As soon as I heard that acronym, I knew I had to be the writer who turned it into a thriller series. I was filled with a kind of awe for whoever came up with it. Can you imagine the excitement of the suits in DC when, after the new agency was mandated under the Patriot Act, they figured out that the somewhat dull-sounding issues of immigration and customs gifted them the super-exciting acronym ICE? In your face, Federal Air Marshal Service.
Immigration and Customs Enforcement is the second-biggest law enforcement agency in the US government, after the FBI. But relatively few people had heard of it at that time. When it was mentioned in the press, it was usually as “immigration agents” or “customs agents.” ICE hasn’t gotten big thriller treatment, because it’s somewhat new and generally has an international element that makes its work less clear-cut than, say, the Bureau of Alcohol, Tobacco and Firearms–despite the stories you see about its role in domestic immigration sweeps, which is only a part of what it does. But you only have to look at what ICE does to see the scope for crime fiction–a big old series of it, too. Any crime that involves the crossing of a US border is automatically at least partial ICE jurisdiction. That includes cybercrime.
My book’s set in Syria and New York City. ICE Special Agent Dominic Verrazzano is due to meet a UN chemical weapons official who has secrets to reveal about something dangerous going on in Damascus.

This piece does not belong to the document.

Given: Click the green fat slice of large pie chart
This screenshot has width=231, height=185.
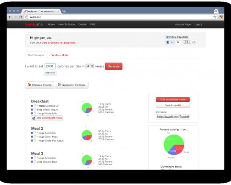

She’s killed just as she gets to him. Verrazzano has to figure out the chemical weapons plot—and then stop it. He’s up against the kind of people I spent years covering as a journalist—terrorists, arms dealers, mercenaries. He has, of course, a secret—he was unwittingly involved in arm trafficking as a Special Forces op. ICE doesn’t know that. Nor do the two women and the man on his team. The only person who knows Verrazzano’s secret is his former Special Forces commander, and Verrazzano soon learns that he’s the one behind the chemical weapons plot.
The Damascus Threat is the first of a series of ICE novels. With each one, I’m intending to lay out the expanding dimensions of the plot that Verrazzano must fight against. After this Syria thriller, the series will take him throughout Europe, Africa and the Middle East. And to Detroit too (one guy can’t have all the glamour…) It’s an expansion of some of the international themes I took on with my Palestinian novels—the kinds of things that make front pages for violence, without ever being explained or understood.
Right now, there are days I look at the front pages and find the world seems to have gone mad with violence and hate and stupidity. Verrazzano represents the kind of strength it takes to set that world to rights. I hope that, for you, reading The Damascus Threat will help make sense of this world.
(I first wrote this as a guest post for Janet Rudolph’s excellent Mystery Fanfare blog.)